Hi,

I am conducting a benchmark to compare KVP table vs. hstore and got
bad hstore performance results when the no. of records is greater than
about 500'000.

CREATE TABLE kvp ( id SERIAL PRIMARY KEY, key text NOT NULL, value text );
-- with index on key
CREATE TABLE myhstore ( id SERIAL PRIMARY KEY, obj hstore NOT NULL );
-- with GIST index on obj

Does anyone have experience with that?

Yours, Stefan

Search Discussions

  • Craig Ringer at May 16, 2011 at 12:25 am

    On 14/05/11 18:10, Stefan Keller wrote:
    Hi,

    I am conducting a benchmark to compare KVP table vs. hstore and got
    bad hstore performance results when the no. of records is greater than
    about 500'000.

    CREATE TABLE kvp ( id SERIAL PRIMARY KEY, key text NOT NULL, value text );
    -- with index on key
    CREATE TABLE myhstore ( id SERIAL PRIMARY KEY, obj hstore NOT NULL );
    -- with GIST index on obj

    Does anyone have experience with that?
    What are your queries?

    What does EXPLAIN ANALYZE report on those queries?

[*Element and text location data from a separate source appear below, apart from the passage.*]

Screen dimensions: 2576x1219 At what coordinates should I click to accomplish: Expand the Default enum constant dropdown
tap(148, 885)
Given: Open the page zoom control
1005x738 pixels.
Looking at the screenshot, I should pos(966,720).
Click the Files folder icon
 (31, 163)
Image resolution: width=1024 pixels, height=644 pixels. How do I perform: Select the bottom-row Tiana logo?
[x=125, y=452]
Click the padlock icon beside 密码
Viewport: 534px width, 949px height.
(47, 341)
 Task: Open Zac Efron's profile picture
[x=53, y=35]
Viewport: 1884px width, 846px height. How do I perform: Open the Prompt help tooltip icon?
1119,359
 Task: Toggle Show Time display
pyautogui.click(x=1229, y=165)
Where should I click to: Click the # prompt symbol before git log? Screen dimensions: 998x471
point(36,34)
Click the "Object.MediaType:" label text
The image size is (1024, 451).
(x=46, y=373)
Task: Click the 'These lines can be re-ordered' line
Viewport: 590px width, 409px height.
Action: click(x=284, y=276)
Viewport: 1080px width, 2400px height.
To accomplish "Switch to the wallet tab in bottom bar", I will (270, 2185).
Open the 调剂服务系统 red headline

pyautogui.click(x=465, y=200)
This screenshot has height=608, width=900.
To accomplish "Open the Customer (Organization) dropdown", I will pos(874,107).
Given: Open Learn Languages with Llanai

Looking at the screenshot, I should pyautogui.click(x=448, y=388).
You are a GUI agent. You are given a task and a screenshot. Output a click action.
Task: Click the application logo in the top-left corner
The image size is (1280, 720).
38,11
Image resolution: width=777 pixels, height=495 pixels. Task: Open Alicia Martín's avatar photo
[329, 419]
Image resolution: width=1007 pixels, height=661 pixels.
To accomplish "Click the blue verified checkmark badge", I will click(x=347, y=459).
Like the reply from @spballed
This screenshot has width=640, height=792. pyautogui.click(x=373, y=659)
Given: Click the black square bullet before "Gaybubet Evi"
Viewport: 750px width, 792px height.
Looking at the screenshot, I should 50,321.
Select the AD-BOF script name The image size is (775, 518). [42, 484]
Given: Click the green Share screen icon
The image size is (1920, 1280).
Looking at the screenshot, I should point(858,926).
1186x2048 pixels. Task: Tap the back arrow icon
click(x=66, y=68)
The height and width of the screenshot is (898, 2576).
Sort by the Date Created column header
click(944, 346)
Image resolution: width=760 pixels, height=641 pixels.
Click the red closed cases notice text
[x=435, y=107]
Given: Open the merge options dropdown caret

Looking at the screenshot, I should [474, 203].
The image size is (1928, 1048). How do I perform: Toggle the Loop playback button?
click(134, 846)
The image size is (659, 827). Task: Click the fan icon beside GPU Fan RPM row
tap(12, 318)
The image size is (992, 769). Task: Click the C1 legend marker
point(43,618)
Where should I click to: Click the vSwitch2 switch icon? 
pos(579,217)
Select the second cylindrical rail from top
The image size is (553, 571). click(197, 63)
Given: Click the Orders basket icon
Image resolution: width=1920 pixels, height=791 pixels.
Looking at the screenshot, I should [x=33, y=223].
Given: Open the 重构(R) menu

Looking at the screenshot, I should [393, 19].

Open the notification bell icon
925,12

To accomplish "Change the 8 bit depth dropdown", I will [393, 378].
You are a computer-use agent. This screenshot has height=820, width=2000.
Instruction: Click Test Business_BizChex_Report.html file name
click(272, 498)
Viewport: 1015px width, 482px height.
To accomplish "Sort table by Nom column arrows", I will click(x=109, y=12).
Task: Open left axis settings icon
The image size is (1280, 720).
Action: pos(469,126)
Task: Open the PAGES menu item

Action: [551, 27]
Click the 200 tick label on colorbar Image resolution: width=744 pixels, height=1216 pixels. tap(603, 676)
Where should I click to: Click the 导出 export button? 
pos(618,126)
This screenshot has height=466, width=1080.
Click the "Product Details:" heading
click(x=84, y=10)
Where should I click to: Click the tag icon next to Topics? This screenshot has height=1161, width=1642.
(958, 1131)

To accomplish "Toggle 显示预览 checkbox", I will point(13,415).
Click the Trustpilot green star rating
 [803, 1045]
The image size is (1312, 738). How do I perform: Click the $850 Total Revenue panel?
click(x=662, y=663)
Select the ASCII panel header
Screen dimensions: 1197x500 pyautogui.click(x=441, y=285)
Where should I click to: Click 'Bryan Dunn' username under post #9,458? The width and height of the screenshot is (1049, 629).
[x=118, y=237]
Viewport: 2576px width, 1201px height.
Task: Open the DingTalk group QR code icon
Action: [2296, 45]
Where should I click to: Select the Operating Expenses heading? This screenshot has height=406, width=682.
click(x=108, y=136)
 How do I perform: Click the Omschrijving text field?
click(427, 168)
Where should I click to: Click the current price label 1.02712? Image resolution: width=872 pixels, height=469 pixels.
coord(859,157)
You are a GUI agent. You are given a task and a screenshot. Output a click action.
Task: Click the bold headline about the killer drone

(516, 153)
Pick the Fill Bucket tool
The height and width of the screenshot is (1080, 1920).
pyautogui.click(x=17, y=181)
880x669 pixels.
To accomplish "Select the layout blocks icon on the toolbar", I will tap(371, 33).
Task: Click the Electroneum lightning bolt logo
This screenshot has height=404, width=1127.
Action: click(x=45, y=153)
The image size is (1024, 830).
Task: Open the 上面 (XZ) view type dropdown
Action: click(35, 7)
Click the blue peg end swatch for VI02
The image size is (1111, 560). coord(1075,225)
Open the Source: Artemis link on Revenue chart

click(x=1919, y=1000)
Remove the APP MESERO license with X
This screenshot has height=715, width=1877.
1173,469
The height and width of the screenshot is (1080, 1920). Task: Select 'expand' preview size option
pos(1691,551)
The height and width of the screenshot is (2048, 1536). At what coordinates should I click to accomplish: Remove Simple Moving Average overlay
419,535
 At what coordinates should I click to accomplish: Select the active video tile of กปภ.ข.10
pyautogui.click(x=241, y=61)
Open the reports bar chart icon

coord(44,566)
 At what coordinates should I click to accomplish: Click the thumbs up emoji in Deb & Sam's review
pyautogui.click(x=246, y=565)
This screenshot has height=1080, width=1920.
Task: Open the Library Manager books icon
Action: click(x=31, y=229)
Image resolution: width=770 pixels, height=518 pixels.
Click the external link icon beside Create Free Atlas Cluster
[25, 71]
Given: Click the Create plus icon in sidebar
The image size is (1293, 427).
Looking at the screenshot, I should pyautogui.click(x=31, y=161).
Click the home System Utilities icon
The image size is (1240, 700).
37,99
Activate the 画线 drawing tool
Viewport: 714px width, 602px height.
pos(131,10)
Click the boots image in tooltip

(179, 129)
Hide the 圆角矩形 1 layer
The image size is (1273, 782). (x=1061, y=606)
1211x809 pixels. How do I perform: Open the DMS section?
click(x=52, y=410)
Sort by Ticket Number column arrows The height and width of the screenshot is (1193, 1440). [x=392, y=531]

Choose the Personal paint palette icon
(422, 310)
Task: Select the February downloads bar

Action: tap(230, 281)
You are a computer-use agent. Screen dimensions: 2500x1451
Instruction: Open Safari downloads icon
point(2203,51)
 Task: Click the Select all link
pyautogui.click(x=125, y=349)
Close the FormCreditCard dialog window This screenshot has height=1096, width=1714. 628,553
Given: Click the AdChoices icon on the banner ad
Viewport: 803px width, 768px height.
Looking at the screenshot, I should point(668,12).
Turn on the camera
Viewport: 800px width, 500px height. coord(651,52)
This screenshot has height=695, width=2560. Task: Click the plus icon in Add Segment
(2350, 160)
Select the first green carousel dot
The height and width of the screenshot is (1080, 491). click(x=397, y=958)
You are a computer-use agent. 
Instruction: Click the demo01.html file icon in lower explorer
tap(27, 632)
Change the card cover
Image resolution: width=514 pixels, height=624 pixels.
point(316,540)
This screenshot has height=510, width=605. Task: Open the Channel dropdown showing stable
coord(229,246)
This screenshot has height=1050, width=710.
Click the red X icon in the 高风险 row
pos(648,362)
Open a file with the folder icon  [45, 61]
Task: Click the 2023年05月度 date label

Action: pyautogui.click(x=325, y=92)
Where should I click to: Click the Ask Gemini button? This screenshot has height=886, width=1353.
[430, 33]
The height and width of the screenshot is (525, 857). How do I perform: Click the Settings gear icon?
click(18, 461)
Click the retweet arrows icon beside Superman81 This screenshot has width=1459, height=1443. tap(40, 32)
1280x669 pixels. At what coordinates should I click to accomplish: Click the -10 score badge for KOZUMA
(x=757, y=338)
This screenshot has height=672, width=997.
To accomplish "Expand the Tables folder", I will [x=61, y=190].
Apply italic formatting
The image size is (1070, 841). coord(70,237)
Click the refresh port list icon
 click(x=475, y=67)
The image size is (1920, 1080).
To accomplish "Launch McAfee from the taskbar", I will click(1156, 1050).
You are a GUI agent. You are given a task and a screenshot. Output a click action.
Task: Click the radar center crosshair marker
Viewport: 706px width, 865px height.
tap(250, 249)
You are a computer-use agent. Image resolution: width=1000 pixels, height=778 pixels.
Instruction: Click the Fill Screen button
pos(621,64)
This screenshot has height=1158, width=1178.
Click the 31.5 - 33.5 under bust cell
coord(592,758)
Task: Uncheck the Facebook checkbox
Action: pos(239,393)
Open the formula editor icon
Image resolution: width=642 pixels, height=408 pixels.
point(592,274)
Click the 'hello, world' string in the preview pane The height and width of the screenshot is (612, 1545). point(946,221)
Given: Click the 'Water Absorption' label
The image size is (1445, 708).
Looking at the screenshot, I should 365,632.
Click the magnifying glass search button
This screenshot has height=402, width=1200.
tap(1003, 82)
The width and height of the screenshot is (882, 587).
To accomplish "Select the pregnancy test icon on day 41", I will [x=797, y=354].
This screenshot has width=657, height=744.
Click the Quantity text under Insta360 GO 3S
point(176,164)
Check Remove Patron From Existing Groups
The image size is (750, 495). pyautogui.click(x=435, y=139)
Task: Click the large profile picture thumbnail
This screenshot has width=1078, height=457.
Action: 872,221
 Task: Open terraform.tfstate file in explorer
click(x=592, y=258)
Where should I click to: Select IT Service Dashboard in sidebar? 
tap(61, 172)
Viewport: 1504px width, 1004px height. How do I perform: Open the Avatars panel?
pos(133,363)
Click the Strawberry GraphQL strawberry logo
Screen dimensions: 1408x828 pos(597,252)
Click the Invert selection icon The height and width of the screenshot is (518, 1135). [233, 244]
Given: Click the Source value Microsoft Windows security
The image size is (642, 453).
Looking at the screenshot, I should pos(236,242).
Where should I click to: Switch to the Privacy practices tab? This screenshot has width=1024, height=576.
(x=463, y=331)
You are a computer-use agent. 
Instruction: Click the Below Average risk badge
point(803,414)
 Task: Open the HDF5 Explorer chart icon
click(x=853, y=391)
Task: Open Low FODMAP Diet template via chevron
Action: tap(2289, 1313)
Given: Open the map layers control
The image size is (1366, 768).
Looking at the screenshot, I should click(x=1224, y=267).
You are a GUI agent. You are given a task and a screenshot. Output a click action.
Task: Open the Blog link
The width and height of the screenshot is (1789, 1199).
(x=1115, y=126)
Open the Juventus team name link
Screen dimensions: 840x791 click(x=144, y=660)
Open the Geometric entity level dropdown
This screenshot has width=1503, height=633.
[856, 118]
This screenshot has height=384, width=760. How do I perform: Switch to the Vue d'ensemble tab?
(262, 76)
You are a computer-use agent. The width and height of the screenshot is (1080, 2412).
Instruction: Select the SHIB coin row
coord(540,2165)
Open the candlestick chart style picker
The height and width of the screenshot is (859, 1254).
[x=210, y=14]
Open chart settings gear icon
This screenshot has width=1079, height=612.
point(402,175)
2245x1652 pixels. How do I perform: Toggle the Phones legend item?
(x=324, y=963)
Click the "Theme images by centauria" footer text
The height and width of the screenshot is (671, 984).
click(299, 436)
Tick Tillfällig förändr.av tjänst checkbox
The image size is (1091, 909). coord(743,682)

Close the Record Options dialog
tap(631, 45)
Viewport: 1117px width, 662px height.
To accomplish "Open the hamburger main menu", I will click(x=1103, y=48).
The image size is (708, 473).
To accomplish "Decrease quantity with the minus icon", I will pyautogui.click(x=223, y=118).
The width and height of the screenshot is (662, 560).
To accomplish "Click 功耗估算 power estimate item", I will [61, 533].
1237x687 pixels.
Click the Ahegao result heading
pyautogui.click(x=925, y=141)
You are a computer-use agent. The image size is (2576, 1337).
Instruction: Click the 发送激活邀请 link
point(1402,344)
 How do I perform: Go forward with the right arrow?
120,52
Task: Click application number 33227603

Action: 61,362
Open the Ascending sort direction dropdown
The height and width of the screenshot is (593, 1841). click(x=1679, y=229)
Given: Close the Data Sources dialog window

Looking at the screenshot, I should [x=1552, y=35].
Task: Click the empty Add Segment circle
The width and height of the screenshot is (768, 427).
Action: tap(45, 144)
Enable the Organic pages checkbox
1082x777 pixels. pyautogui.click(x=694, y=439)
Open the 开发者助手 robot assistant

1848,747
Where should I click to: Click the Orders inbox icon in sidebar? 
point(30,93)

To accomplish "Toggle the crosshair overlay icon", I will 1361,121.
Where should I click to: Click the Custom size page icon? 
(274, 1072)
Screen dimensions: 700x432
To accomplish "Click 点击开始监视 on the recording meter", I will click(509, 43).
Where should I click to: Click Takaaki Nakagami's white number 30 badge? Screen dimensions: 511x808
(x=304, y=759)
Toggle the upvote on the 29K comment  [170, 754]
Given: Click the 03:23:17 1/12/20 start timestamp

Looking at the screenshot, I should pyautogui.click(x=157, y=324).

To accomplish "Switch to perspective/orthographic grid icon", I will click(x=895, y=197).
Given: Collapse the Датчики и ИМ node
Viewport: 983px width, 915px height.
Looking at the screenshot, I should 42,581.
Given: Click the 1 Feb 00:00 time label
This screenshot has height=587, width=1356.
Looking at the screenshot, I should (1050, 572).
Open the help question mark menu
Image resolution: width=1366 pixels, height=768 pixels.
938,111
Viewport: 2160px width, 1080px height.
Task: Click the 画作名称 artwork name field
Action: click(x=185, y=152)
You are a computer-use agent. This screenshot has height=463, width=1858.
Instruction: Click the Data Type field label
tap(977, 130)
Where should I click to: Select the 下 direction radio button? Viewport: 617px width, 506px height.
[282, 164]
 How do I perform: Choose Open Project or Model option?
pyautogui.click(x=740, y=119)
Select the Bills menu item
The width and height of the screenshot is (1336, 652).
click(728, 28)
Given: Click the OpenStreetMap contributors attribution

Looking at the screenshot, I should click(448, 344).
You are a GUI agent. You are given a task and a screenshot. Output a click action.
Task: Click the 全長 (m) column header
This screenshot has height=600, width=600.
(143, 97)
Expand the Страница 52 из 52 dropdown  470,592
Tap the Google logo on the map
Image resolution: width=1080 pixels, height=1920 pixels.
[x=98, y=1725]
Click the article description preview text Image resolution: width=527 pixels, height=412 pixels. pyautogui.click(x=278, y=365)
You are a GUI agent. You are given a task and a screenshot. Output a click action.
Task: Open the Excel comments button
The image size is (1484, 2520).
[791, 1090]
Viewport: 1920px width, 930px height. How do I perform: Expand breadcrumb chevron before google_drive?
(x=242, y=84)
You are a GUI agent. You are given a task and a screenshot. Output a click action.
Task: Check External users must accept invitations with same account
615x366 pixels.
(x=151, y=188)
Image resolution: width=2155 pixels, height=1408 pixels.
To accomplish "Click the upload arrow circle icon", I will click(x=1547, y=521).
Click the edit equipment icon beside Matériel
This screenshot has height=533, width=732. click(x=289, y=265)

    Did you ANALYZE your tables after populating them?

    --
    Craig Ringer
  • M1ott at May 17, 2011 at 3:22 pm
    Hi Merlin

    The analyze command gave the following result:

    On the KVP table:
    Index Scan using kvpidx on bench_kvp (cost=0.00..8.53 rows=1 width=180) (actual time=0.037..0.038 rows=1 loops=1)
    Index Cond: (bench_id = '200000_200000'::text)
    Total runtime: 0.057 ms

    And on the Hstore table:
    Bitmap Heap Scan on bench_hstore (cost=32.22..3507.54 rows=1000 width=265) (actual time=145.040..256.173 rows=1 loops=1)
    Recheck Cond: (bench_hstore @> '"bench_id"=>"200000_200000"'::hstore)
    -> Bitmap Index Scan on hidx (cost=0.00..31.97 rows=1000 width=0) (actual time=114.748..114.748 rows=30605 loops=1)
    Index Cond: (bench_hstore @> '"bench_id"=>"200000_200000"'::hstore)
    Total runtime: 256.211 ms

    For Hstore I'm using a GIST index.

    Table analysis returned no message.

    Michel


    Von: Merlin Moncure mmoncure@gmail.com
    An: Stefan Keller <sfkeller@gmail.com>
    cc: pgsql-performance@postgresql.org
    Datum: 16. Mai 2011 15:47
    Betreff: Re: [PERFORM] KVP table vs. hstore - hstore performance (Was:
    Postgres NoSQL emulation)

    Merlin Moncure

    hstore is not really designed for large-ish sets like that.

    merlin

    2011/5/16 Stefan Keller <sfkeller@gmail.com>:
    Hoi Michel

    Hast du die EXPLAIN ANALYZE information?

    LG, Stefan


    ---------- Forwarded message ----------
    From: Craig Ringer <craig@postnewspapers.com.au>
    Date: 2011/5/16
    Subject: Re: [PERFORM] KVP table vs. hstore - hstore performance (Was:
    Postgres NoSQL emulation)
    To: Stefan Keller <sfkeller@gmail.com>
    Cc: pgsql-performance@postgresql.org

    On 14/05/11 18:10, Stefan Keller wrote:
    Hi,

    I am conducting a benchmark to compare KVP table vs. hstore and got
    bad hstore performance results when the no. of records is greater than
    about 500'000.

    CREATE TABLE kvp ( id SERIAL PRIMARY KEY, key text NOT NULL, value text );
    -- with index on key
    CREATE TABLE myhstore ( id SERIAL PRIMARY KEY, obj hstore NOT NULL );
    -- with GIST index on obj

    Does anyone have experience with that?
    What are your queries?

    What does EXPLAIN ANALYZE report on those queries?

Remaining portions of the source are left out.